Community Boat Building reinforces its boat building program with a water quality testing project in the Fort Point Channel. During this project students row their boats to various points in the channel to place “samplers,” which absorb chemicals in the water. The students form hypotheses about what pollutants might be in the water and test their predictions the following day by analyzing the samplers at Northeastern University’s Marine Science Center.
“The project lends itself to study of a real-world issue, gives students a peak into high-tech scientific inquiry, and offers them an opportunity to advocate on behalf of their city and its waters for a cleaner environment,” says Reece.

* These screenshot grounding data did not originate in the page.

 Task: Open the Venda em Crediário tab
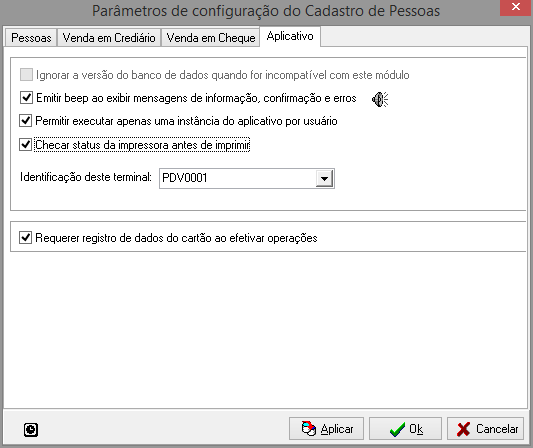pyautogui.click(x=109, y=37)
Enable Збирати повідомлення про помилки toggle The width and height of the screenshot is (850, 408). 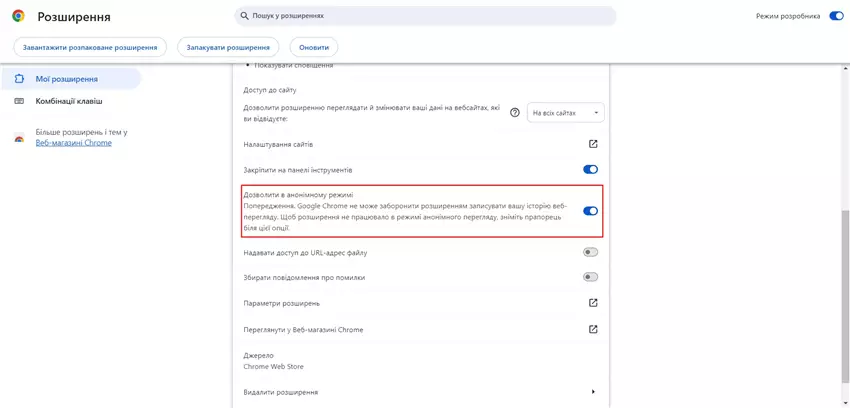[590, 277]
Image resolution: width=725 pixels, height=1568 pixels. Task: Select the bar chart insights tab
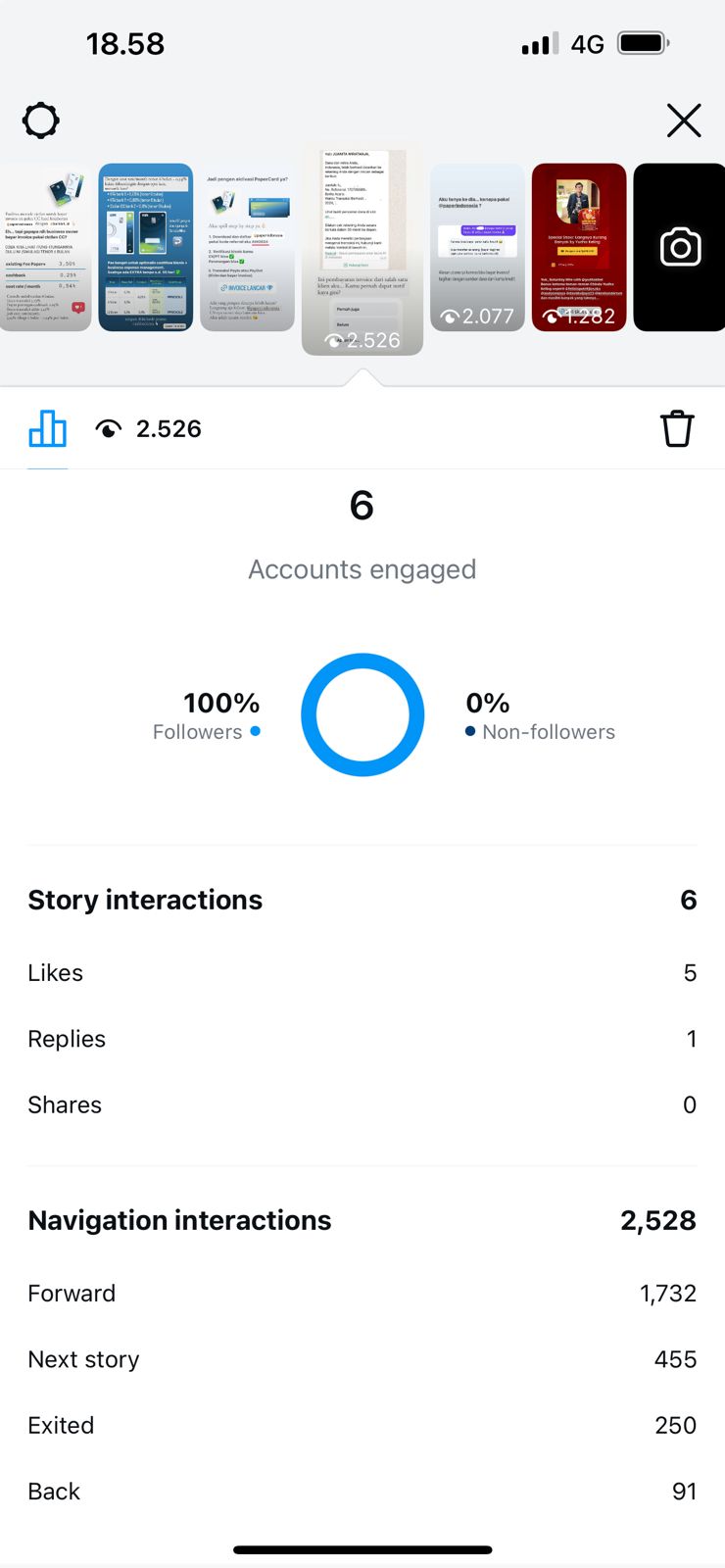(48, 429)
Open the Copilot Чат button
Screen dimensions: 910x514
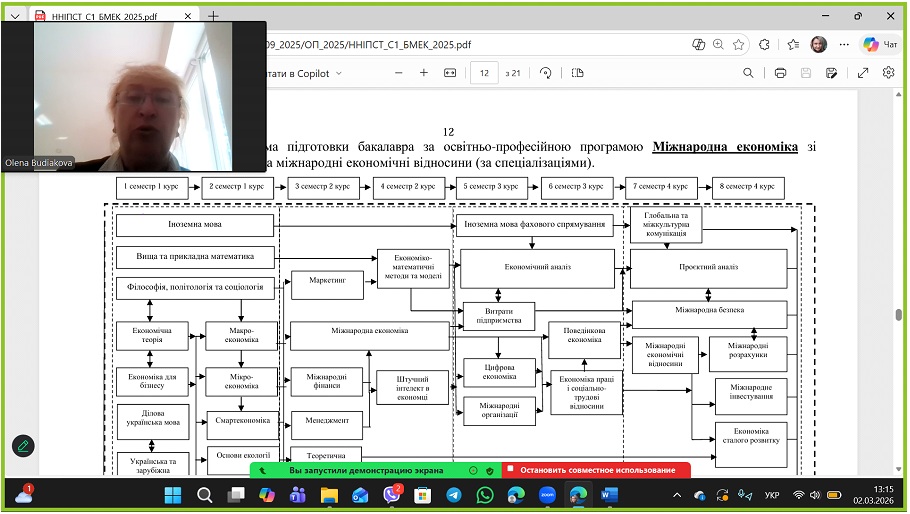click(882, 45)
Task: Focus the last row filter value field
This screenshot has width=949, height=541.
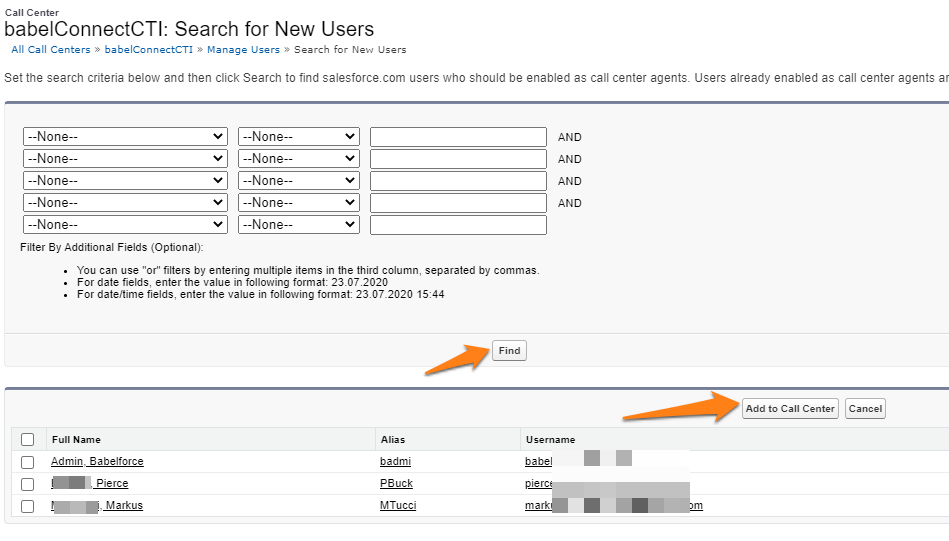Action: [458, 225]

Community Boat Building students also complete an oral history project, during which students conduct interviews of Boston’s maritime industry workers, and participate in rowing and sailing lessons. These experiences serve to deepen students’ connection to the waterfront, allow them to take advantage of this rich learning environment, and aid them in developing an understanding of how concepts from school are applied there every day.
“Boston is a maritime city, and our kids can see that but they don’t get much of an opportunity to interact with it,” says Reece. “Our program opens up their world a little bit in that they start to understand that they can be a part of that experience.”